DOCUMENT EXTRACT
The laminate of the present invention preferably further includes a layer (C) formed on the layer (B). The layer (C) is preferably a layer including at least one fluororesin selected from the group consisting of polytetrafluoroethylene (PTFE), polyvinylidene fluoride (PVdF), a tetrafluoroethylene/hexafluoropropylene copolymer (FEP), a tetrafluoroethylene/perfluoro(alkyl vinyl ether) copolymer (PFA), and an ethylene/tetrafluoroethylene copolymer (ETFE); more preferably a layer including at least one fluororesin selected from the group consisting of PTFE and PVdF; and still more preferably a layer including PTFE. Such a layer (C) achieves a low dielectric constant and a low dielectric loss tangent, enabling the resulting laminate to be suitably used for products for high frequency signal transmission.
The PTFE may be a tetrafluoroethylene homopolymer or a modified polytetrafluoroethylene [modified PTFE], as long as it can be fibrillated and has non-melt process ability. The term “modified PTFE” means a PTFE that is produced by copolymerization of tetrafluoroethylene and a comonomer in a small amount not imparting melt process ability to the resulting copolymer. The comonomer in a small amount is not particularly limited, and examples thereof include hexafluoropropylene, chlorotrifluoroethylene, trifluoroethylene, PAVE, perfluoro(alkoxy vinyl ether), and (perfluoro alkyl)ethylene. The comonomer in a small amount may be one or more of these.
The proportion (modified ratio) of the comonomer in a small amount added to the modified polytetrafluoroethylene depends on the kind of the comonomer, but for example, it is preferably not more than 1 mass %, and more preferably 0.001 to 1 mass %, of the total mass of the tetrafluoroethylene and the comonomer in a small amount.
The PTFE preferably has a melting point of not lower than 320° C. in terms of heat resistance.
The PTFE preferably has a standard specific gravity (SSG) of preferably 2.13 to 2.17. The SSG may be determined in accordance with ASTM D4895.
The PVdF substantially consists of only a polymer unit (VdF unit) based on VdF. However, the PVdF may further contain a polymer unit based on a monomer other than VdF as long as the amount of the monomer is not more than 1 mass %. Examples of such a monomer include TFE, HFP, CTFE, CF2═CFH, and PAVE.
The layer (C) preferably includes at least one polymer selected from the group consisting of a TFE homopolymer and a modified PTFE polymer having a modified ratio of not more than 1 mass %, in terms of lowering the dielectric constant and the dielectric loss tangent.
The layer (B) and the layer (C) may contain additives such as inorganic pigments, fillers, adhesion-imparting agents, antioxidants, lubricants, and dyes. The inorganic pigments are preferably those stable in a molding process, such as titanium, iron oxides, and carbon powder. The above-mentioned inorganic pigments, fillers, adhesion-imparting agents, antioxidants, lubricants, and dyes may be included in either or both of the layer (B) and the layer (C).
The thicknesses of the layer (B) may vary depending on the usage, but is preferably 1 μm to 1 mm, and more preferably 1 to 100 μm, for example. Still more preferably, the thickness is not more than 60 μm, and particularly preferably not more than 40 μm.
If the laminate of the present invention includes the layer (C), the layer (C) has a thickness of preferably 25 μm to 1.5 mm.
The laminate of the present invention includes a layer (A) and a layer (B) firmly attached to each other, and thus is suitable for products such as printed circuit boards, coil wires, electric wires, and cables.

EXTRACTED INFORMATION

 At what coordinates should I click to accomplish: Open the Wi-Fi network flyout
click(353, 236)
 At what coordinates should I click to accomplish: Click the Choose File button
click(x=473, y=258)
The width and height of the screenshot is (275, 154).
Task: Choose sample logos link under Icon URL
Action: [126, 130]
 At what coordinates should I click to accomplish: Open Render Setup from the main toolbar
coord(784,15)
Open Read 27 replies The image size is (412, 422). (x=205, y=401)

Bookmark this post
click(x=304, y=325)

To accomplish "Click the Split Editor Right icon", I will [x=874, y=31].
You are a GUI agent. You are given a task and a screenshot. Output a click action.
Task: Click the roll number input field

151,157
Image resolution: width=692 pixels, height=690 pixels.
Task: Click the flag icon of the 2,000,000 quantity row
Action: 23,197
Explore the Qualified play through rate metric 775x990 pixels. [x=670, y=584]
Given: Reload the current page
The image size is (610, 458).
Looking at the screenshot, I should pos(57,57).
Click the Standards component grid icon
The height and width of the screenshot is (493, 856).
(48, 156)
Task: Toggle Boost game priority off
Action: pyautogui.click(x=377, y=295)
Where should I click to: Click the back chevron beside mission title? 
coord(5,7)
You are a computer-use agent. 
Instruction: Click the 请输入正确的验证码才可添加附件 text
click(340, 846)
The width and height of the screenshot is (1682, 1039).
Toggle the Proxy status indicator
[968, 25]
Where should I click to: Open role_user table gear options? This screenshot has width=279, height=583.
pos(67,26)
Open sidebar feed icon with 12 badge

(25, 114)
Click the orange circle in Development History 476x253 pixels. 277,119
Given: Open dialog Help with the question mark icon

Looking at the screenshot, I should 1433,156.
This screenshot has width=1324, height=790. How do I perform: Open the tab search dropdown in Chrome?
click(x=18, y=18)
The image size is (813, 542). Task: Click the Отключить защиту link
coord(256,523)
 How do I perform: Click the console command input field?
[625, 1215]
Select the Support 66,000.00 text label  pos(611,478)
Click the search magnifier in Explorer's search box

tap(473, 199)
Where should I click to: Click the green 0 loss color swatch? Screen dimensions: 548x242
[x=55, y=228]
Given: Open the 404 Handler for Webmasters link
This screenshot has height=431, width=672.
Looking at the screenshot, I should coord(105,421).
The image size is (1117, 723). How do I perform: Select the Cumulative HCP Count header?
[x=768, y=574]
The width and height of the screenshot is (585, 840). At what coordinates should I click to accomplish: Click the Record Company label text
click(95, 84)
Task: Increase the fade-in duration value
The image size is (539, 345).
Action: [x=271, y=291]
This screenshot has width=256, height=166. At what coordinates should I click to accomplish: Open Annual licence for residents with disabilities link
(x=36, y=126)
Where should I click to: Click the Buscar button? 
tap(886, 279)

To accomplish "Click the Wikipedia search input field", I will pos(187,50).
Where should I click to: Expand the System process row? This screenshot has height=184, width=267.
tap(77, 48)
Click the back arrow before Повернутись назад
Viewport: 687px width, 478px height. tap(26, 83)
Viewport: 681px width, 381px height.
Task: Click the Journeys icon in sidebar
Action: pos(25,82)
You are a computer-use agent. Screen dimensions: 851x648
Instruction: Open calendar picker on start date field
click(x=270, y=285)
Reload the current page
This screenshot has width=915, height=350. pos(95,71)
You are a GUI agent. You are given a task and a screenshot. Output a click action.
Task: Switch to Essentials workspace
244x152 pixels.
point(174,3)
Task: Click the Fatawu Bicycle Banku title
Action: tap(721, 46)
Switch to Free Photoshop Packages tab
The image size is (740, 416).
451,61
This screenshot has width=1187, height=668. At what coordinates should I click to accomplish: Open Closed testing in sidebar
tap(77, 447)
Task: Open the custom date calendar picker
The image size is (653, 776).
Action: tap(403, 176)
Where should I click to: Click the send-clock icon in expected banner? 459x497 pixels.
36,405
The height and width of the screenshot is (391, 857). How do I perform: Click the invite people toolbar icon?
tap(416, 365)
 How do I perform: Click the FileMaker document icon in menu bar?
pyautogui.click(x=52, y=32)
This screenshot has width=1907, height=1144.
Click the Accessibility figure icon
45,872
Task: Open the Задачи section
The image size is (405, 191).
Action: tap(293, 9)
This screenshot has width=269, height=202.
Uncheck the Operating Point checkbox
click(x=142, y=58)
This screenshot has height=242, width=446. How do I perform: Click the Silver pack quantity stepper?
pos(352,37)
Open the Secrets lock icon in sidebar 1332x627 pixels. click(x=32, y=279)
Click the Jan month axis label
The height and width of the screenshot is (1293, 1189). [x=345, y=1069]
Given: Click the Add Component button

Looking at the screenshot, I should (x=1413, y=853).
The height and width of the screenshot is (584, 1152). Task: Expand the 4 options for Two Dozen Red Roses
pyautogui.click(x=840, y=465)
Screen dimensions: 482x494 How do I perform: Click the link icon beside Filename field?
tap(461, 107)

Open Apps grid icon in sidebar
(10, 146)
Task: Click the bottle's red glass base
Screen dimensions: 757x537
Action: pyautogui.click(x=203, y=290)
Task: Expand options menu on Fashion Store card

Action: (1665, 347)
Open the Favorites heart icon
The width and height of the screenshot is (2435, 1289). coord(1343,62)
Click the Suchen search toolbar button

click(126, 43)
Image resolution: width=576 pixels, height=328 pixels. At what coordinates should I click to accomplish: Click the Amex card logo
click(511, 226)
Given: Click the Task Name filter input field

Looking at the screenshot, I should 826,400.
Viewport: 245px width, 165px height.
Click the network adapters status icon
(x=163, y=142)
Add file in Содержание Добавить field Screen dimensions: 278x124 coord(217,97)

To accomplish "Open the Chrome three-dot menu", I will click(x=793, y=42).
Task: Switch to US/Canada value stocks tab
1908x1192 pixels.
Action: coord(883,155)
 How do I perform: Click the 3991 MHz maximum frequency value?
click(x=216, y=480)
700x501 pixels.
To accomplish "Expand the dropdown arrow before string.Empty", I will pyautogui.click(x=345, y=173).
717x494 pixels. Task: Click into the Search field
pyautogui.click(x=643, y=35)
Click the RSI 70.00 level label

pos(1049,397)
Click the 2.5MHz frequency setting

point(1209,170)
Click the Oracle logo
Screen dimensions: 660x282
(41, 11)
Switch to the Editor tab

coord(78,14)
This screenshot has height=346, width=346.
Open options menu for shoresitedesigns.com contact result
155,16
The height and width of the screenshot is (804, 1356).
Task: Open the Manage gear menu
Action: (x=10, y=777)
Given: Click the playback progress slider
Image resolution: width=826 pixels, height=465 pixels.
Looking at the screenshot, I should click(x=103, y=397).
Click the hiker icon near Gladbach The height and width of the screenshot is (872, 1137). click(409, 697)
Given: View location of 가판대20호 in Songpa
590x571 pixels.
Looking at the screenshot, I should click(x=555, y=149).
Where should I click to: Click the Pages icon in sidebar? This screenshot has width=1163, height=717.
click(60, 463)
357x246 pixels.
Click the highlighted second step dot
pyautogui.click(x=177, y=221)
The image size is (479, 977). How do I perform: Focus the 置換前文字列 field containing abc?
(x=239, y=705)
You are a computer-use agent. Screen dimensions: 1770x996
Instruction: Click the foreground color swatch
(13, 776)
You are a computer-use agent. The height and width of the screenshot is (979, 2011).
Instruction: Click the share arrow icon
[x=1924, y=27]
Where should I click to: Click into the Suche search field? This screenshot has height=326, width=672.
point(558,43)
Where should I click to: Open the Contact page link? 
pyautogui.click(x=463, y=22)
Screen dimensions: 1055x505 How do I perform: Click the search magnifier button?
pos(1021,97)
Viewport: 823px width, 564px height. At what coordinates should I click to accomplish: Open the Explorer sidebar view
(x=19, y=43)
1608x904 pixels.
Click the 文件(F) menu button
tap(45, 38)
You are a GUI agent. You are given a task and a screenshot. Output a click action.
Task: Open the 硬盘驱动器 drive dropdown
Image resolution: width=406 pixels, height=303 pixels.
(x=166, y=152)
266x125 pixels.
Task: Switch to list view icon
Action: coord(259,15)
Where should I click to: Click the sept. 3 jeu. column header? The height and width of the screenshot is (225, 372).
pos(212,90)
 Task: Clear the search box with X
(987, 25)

SET PROBLEM A
In the laminate excerpt, what thickness is preferred for layer (C)?
SET PROBLEM B
Repeat word for word the part of the laminate excerpt from "The layer (B) and the layer (C) may" to "than 40 μm.".
The rows are separate material, unrelated to the laminate excerpt.

EXERCISE SOLUTION A
25 μm to 1.5 mm

EXERCISE SOLUTION B
The layer (B) and the layer (C) may contain additives such as inorganic pigments, fillers, adhesion-imparting agents, antioxidants, lubricants, and dyes. The inorganic pigments are preferably those stable in a molding process, such as titanium, iron oxides, and carbon powder. The above-mentioned inorganic pigments, fillers, adhesion-imparting agents, antioxidants, lubricants, and dyes may be included in either or both of the layer (B) and the layer (C).
The thicknesses of the layer (B) may vary depending on the usage, but is preferably 1 μm to 1 mm, and more preferably 1 to 100 μm, for example. Still more preferably, the thickness is not more than 60 μm, and particularly preferably not more than 40 μm.